For a more practical guide to topic compaction, see the Topic compaction cookbook.
For some use cases, consumers don't need a complete "image" of the topic log. They may only need a few values to construct a more "shallow" image of the log, perhaps even just the most recent value. For these kinds of use cases, Pulsar offers topic compaction. When you run compaction on a topic, Pulsar goes through a topic's backlog and removes messages that are obscured by later messages, i.e. it goes through the topic on a per-key basis and leaves only the most recent message associated with that key.
Pulsar's topic compaction feature:
- Allows for faster "rewind" through topic logs
- Applies only to persistent topics
- Triggered automatically when the backlog reaches a certain size or can be triggered manually via the command line. See the Topic compaction cookbook
- Is conceptually and operationally distinct from retention and expiry. Topic compaction does, however, respect retention. If retention has removed a message from the message backlog of a topic, the message will also not be readable from the compacted topic ledger.
Topic compaction example: the stock ticker
An example use case for a compacted Pulsar topic would be a stock ticker topic. On a stock ticker topic, each message bears a timestamped dollar value for stocks for purchase (with the message key holding the stock symbol, e.g.
AAPL
orGOOG
). With a stock ticker you may care only about the most recent value(s) of the stock and have no interest in historical data (i.e. you don't need to construct a complete image of the topic's sequence of messages per key). Compaction would be highly beneficial in this case because it would keep consumers from needing to rewind through obscured messages.
How topic compaction works
When topic compaction is triggered via the CLI, Pulsar will iterate over the entire topic from beginning to end. For each key that it encounters the compaction routine will keep a record of the latest occurrence of that key.
After that, the broker will create a new BookKeeper ledger and make a second iteration through each message on the topic. For each message, if the key matches the latest occurrence of that key, then the key's data payload, message ID, and metadata will be written to the newly created ledger. If the key doesn't match the latest then the message will be skipped and left alone. If any given message has an empty payload, it will be skipped and considered deleted (akin to the concept of tombstones in key-value databases). At the end of this second iteration through the topic, the newly created BookKeeper ledger is closed and two things are written to the topic's metadata: the ID of the BookKeeper ledger and the message ID of the last compacted message (this is known as the compaction horizon of the topic). Once this metadata is written compaction is complete.

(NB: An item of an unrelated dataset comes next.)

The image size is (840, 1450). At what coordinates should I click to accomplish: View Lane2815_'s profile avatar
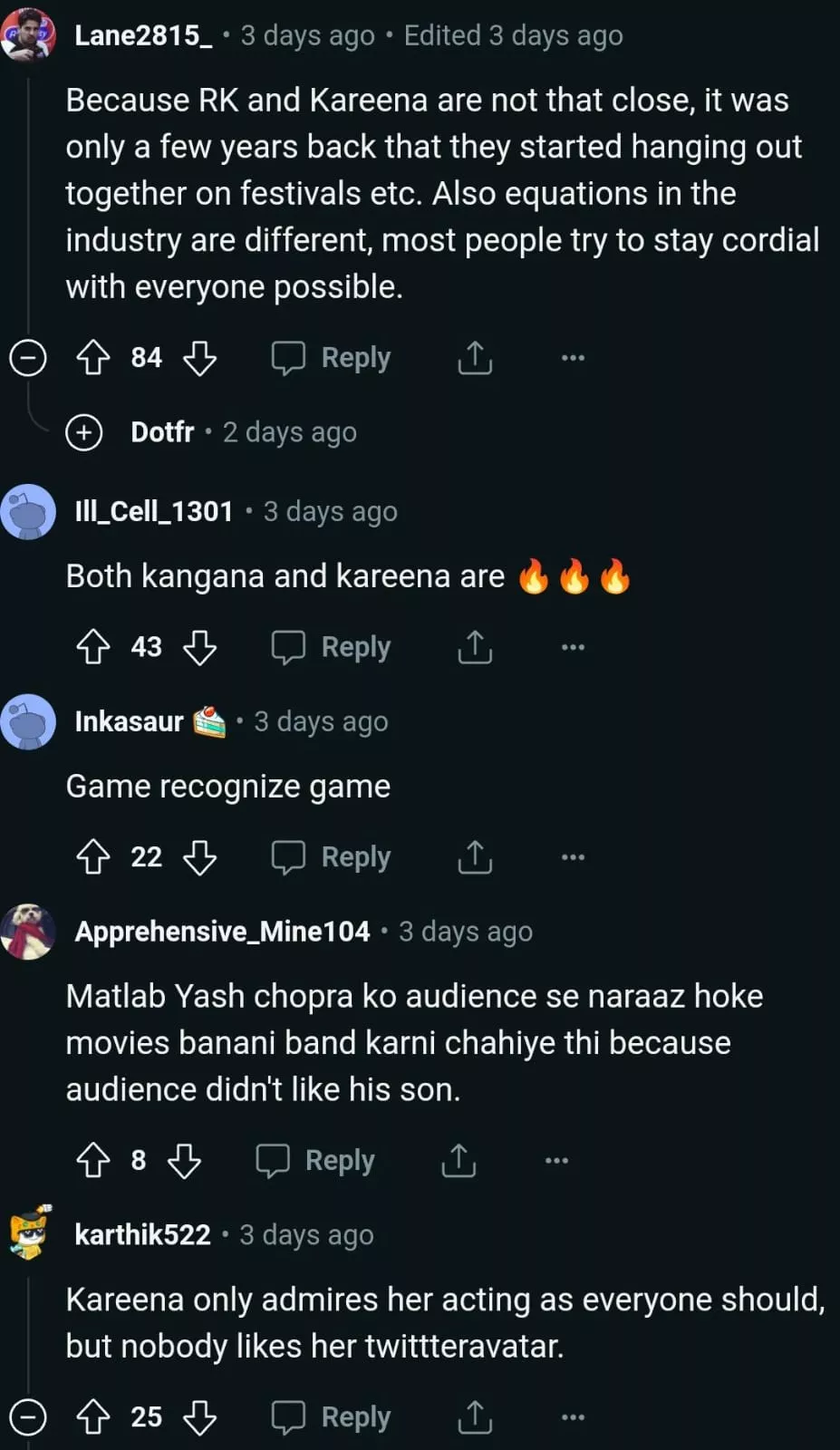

After the initial compaction operation, the Pulsar broker that owns the topic is notified whenever any future changes are made to the compaction horizon and compacted backlog. When such changes occur:
- Clients (consumers and readers) that have read compacted enabled will attempt to read messages from a topic and either:
- Read from the topic like normal (if the message ID is greater than or equal to the compaction horizon) or
- Read beginning at the compaction horizon (if the message ID is lower than the compaction horizon)